ARBITRARY POLICE POWER ALLOWS LONG-TIME BANS
I emphasize “may” in 13.08.100(a) because it gives the police officer unbridled discretion to issue or not issue a stay-away order simply on the basis of any infraction ticket, without a objective standard.
An individual getting four different citations–say for sleeping after 11 PM, being in a park after dark, sitting down within 14′ of a building on the sidewalk downtown, and smoking in a back area of the park in the first week, would face a 3 month stay away and a misdemeanor charge with a fine of $1000 and/or 6 months or a year in jail.
PHONY CLAIM OF “DIRECTING THE HOMELESS TO RESOURCES”

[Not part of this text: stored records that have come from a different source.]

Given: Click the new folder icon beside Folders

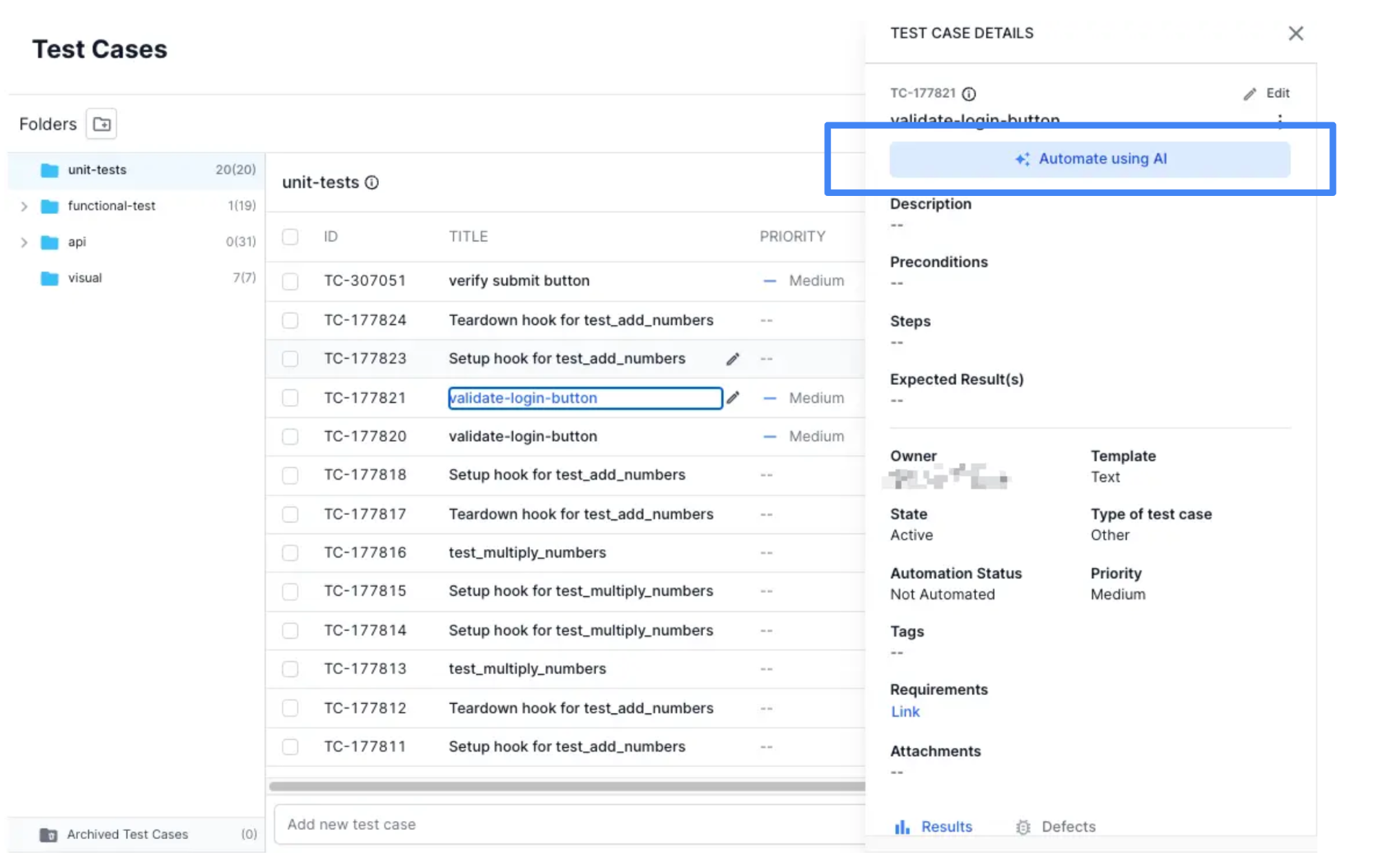Looking at the screenshot, I should coord(101,124).
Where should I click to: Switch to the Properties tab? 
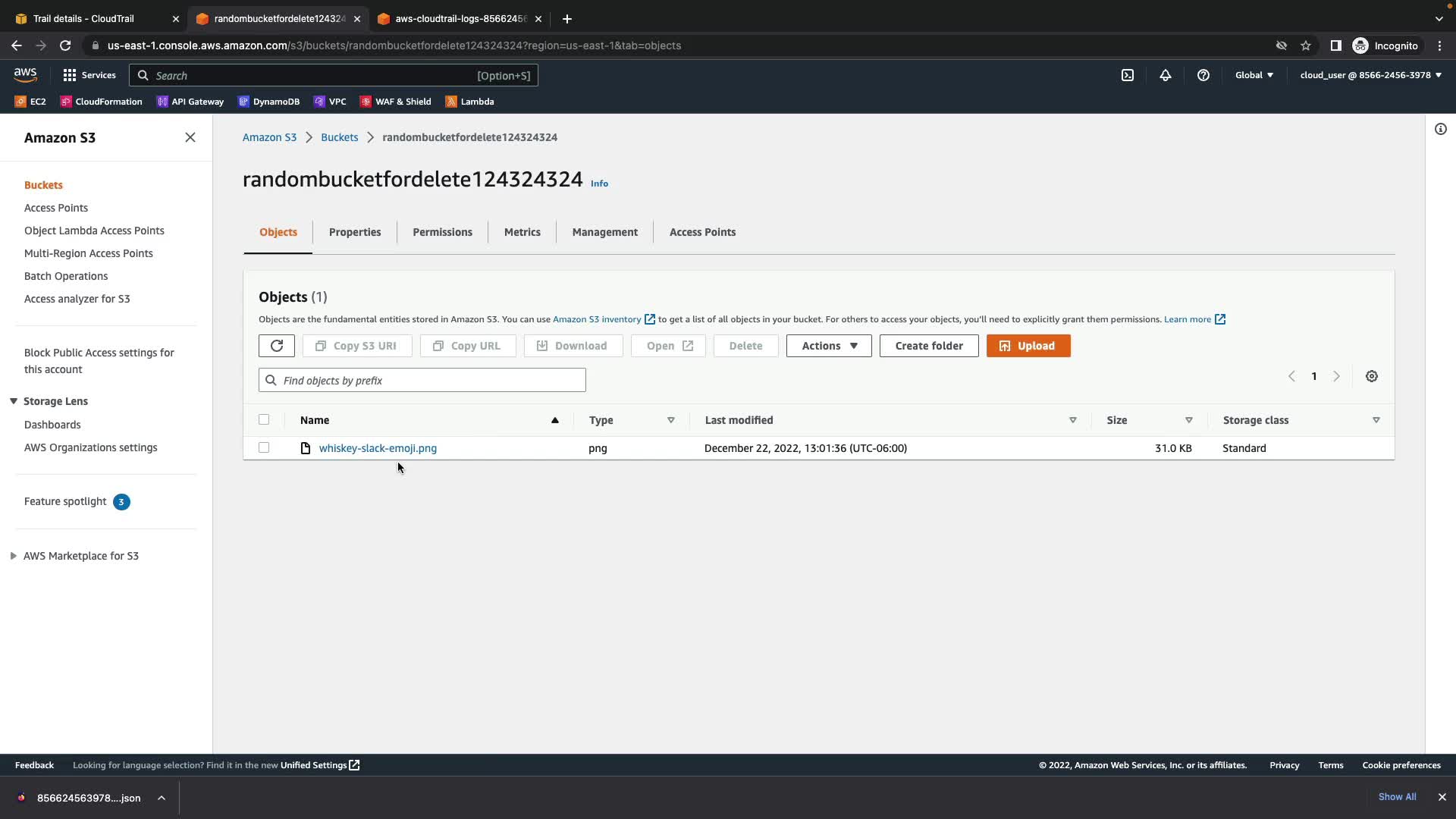(355, 232)
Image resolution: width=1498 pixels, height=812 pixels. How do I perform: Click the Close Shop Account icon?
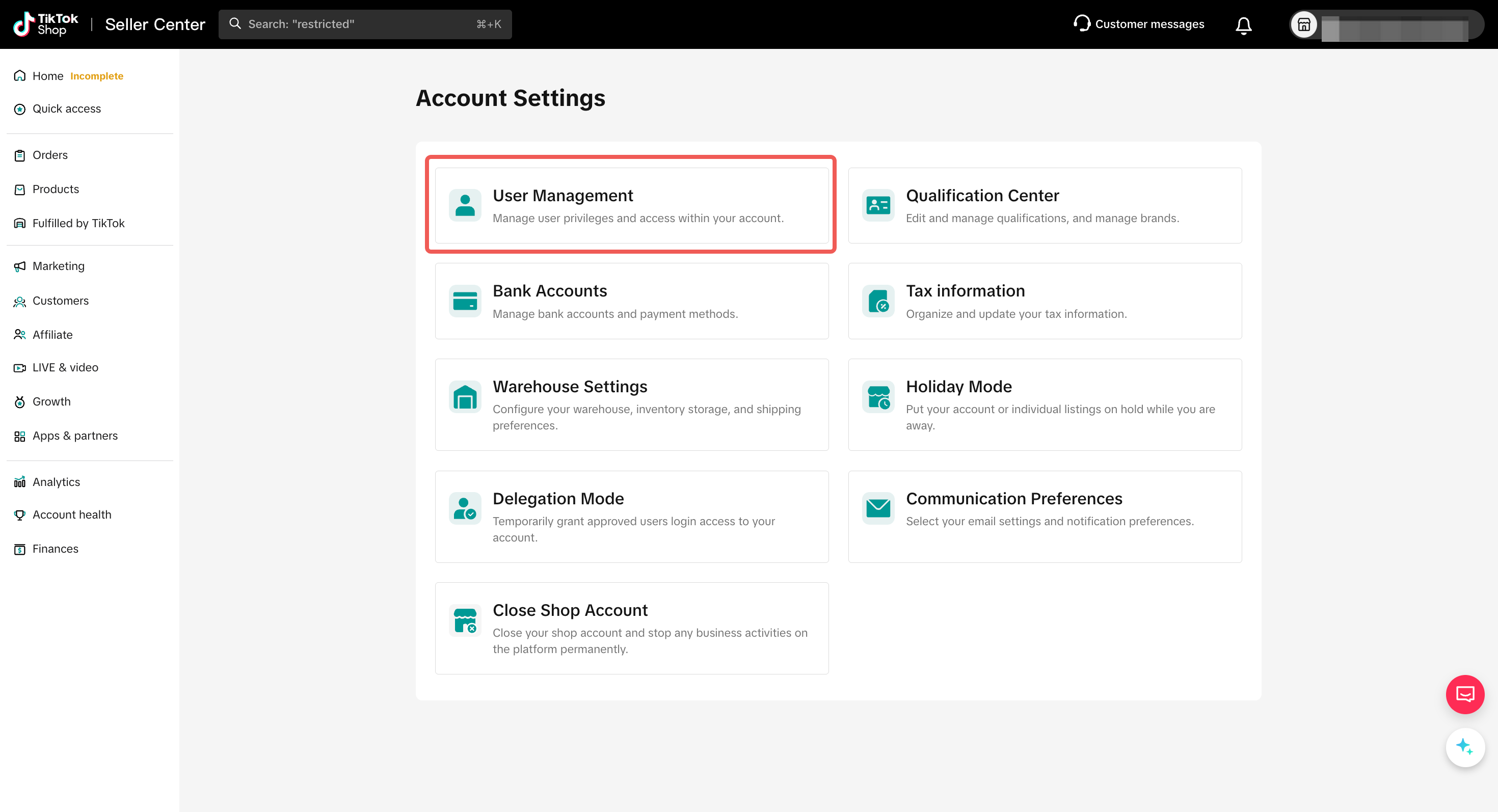point(465,620)
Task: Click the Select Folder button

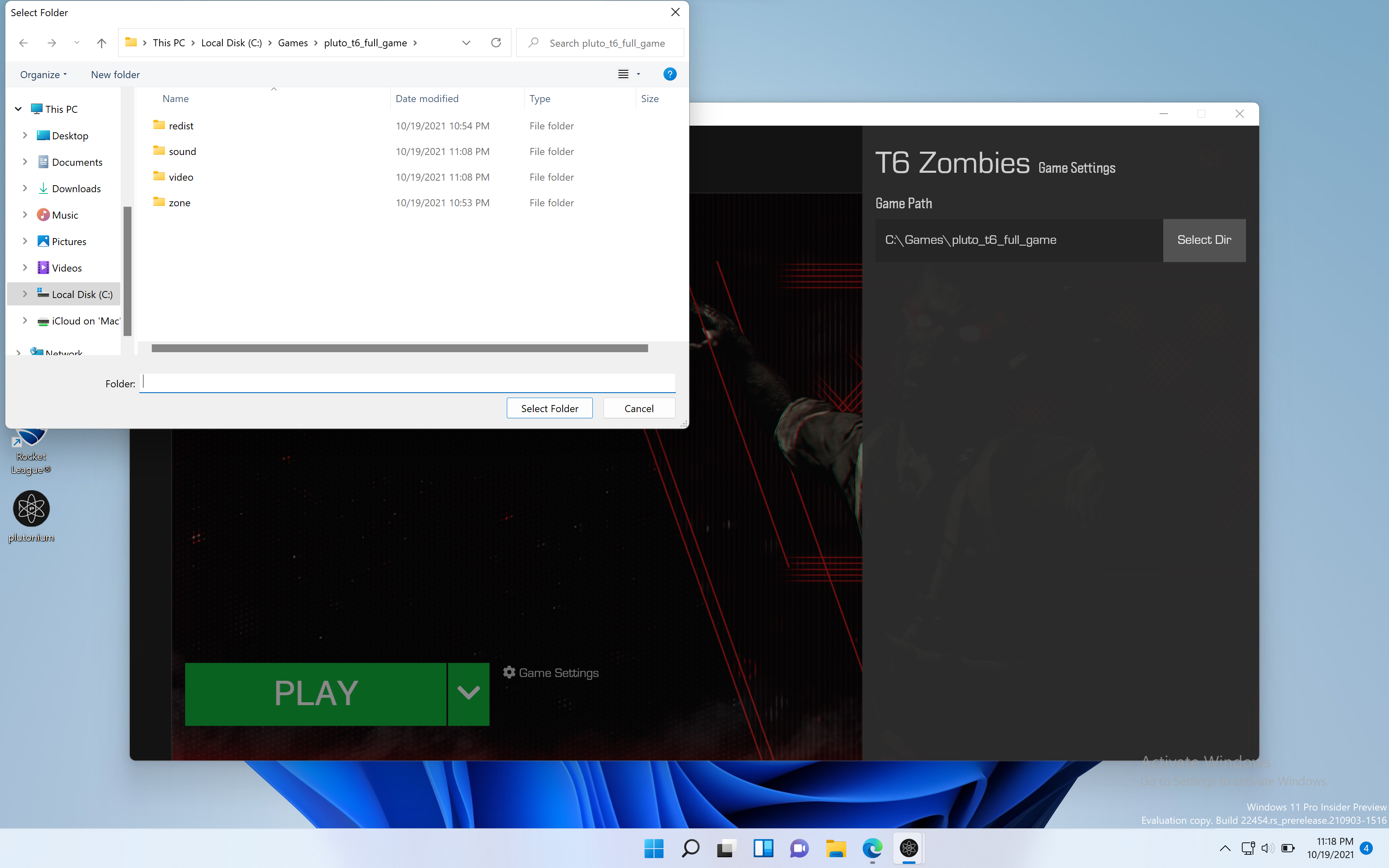Action: point(549,408)
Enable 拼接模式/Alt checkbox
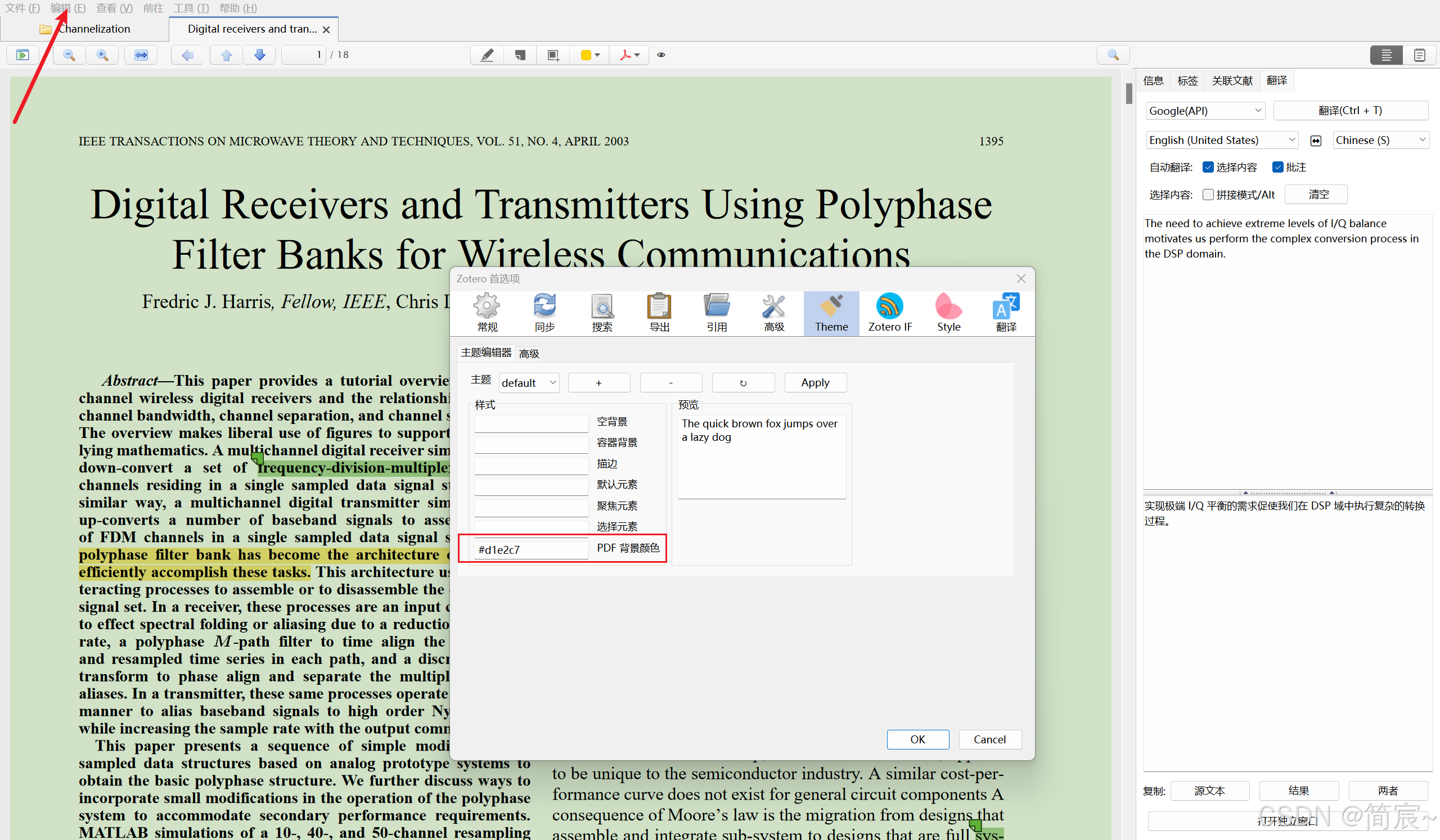 tap(1208, 195)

This in a town where there is no emergency shelter and 1000-2000 homeless outside. Essentially non-existent resources for the overwhelming majority.
THE FOLKS BEING TARGETED
Earlier research showing just what kind of “crimes” and what kind of people are getting targeted is at https://www.indybay.org/
MISSING PUBLIC REVIEWS IN THE PAST
Supposedly Terrazas’s Public Safety Committee was supposed to review this matter six months after passage in 2015, but I’m not aware that he ever did so. On-line minutes and agendas for his Committee are not currently available.